→ **Aufgaben**
[A] Fasse den Textauszug über die Isolation der radikalen Linken in zwei Sätzen zusammen.
[B] Welche Ausdrücke stehen im Textauszug über die radikale Linke in Anführungszeichen? Liste alle auf.

Günter Jacob vertrat auf seiner Veranstaltung im Februar in Berlin die These, die Marginalität der radikalen Linken könne durch theoretische Arbeit und bessere Fundierung ihrer Positionen aufgehoben werden. Ich glaube dagegen, daß die Theoriemodelle, die aus der marxistischen und feministischen Denktradition herkommen, nach wie vor die größte Erklärungsfähigkeit für die gesellschaftliche Wirklichkeit besitzen. Die Tatsache, daß sie dennoch in der Öffentlichkeit nur marginal beachtet werden, liegt (neben dem offensichtlichen Sieg kapitalistischer Konkurrenz- und Marktideologie) vor allem darin begründet, daß solche Positionen mit der Bevölkerungsmehrheit fast nicht in Berührung geraten, weil sich die (nach wie vor existente!) radikale Linke in die Isolation zurückgezogen hat. Das wiederum hat nur noch beschränkt mit der überdurchschnittlich starken reaktionären und faschistoiden Prägung der Gesellschaft, hingegen sehr viel mit der Kommunikationsunfähigkeit der Linken (bzw. mit der allgemein gesellschaftlich durchgesetzten Kommunikationslosigkeit) zu tun.

Die Borniertheit und Arroganz gegenüber „dem Rest“ bringt es an den Tag. Es existiert praktisch kein Interesse an Auseinandersetzung. Die Berührung mit kulturell anders sozialisierten Subjekten wird regelrecht vermieden, um in einem Anpassungsprozeß nicht an eigenem Profil zu verlieren. Solange diese Verhaltensstruktur nicht aufgebrochen wird, bleibt auch jede theoretische Arbeit oder bessere Organisierung linksradikaler Politik zwecklos. Zuallererst gilt es, die vorgegebene gesellschaftliche Tendenz zur identitätsstiftenden „Individualisierung“ und Tribalisierung durchbrechen. Erst dann kann eine für jedes revolutionäre Projekt unverzichtbare Kultur der Solidarität wieder Fuß fassen.

Substantiell hierfür ist das Verständnis, daß ein revolutionäres Projekt niemals einfach historisch vorgegebenes, überzustülpendes Muster sein kann. Eine Befreiung, bei und in der Menschen nicht selber zu Akteurinnen werden, muß sich so entwickeln wie die russische Revolution: ein gigantisches Entwicklungsprojekt im „Namen der Menschlichkeit“ mit herrschender Klasse und sozialen Komponenten. Wenn es eine Lehre aus dem Realsozialismus gibt, dann die, daß ein revolutionärer Prozeß immer notwendig ein gemeinsames und in weiten Teilen offenes Projekt von handelnden, sich entwickelnden und entdeckenden Subjekten darstellen muß.

→ **Vorliegende Angaben**
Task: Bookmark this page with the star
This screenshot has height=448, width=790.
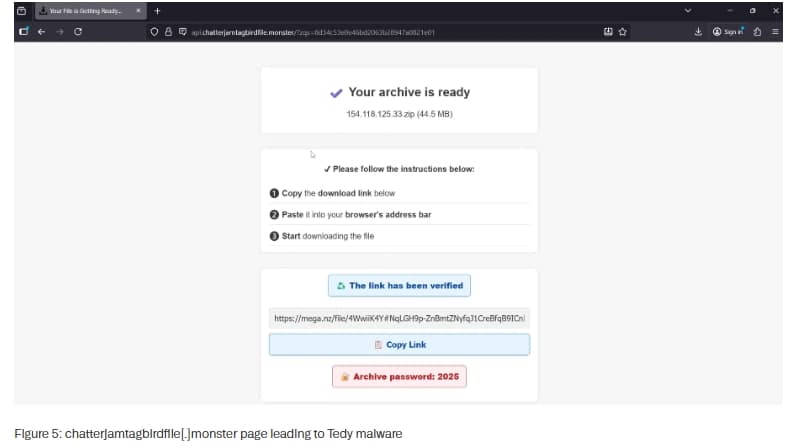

→ **Antworten je Aufgabe**
[A] Der Text hält Günter Jacobs These entgegen, dass die Marginalität der radikalen Linken nicht durch theoretische Arbeit aufzuheben sei, sondern vor allem auf ihren Rückzug in die Isolation und ihre Kommunikationsunfähigkeit zurückgehe. Erst wenn diese Abschottung aufgebrochen wird, kann eine Kultur der Solidarität wieder Fuß fassen, und ein revolutionärer Prozess muss ein gemeinsames, weitgehend offenes Projekt handelnder Subjekte sein.

[B]
- „dem Rest“
- „Individualisierung“
- „Namen der Menschlichkeit“